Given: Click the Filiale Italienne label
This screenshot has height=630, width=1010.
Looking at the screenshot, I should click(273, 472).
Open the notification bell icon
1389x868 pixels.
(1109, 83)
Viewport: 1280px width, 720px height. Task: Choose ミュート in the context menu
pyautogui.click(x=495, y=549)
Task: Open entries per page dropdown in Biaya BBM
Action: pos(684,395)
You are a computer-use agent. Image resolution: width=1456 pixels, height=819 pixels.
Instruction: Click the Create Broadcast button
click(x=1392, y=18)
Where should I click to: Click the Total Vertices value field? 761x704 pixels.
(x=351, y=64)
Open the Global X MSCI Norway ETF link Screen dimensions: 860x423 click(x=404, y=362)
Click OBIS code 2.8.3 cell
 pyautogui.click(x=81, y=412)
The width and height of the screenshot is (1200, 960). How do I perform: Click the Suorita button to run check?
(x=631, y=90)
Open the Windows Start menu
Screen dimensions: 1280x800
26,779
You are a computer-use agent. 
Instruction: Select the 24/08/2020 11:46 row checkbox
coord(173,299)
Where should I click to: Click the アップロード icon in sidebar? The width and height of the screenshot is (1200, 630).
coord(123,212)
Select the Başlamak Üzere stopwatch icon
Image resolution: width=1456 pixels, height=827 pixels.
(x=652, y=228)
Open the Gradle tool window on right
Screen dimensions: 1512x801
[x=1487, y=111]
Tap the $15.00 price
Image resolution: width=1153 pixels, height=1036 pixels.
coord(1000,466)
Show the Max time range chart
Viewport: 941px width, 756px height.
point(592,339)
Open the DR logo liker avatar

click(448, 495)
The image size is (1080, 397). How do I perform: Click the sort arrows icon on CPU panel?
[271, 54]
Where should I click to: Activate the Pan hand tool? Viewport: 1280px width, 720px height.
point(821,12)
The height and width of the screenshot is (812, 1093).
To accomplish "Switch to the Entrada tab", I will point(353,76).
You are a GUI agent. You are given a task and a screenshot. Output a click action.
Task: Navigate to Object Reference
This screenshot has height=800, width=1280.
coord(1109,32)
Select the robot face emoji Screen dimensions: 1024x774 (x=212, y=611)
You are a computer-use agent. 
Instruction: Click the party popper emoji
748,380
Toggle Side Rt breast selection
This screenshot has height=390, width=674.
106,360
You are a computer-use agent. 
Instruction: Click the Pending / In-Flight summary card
________________________
» INSTRUCTIONS FOR THE TASK:
Take the line above containing "Where should I click to: Click the アップロード", the line containing "Open the Gradle tool window on right", and all lines in between, and copy them exactly without anything else.

» ANSWER TO THIS EXERCISE:
Where should I click to: Click the アップロード icon in sidebar? The width and height of the screenshot is (1200, 630).
coord(123,212)
Select the Başlamak Üzere stopwatch icon
Image resolution: width=1456 pixels, height=827 pixels.
(x=652, y=228)
Open the Gradle tool window on right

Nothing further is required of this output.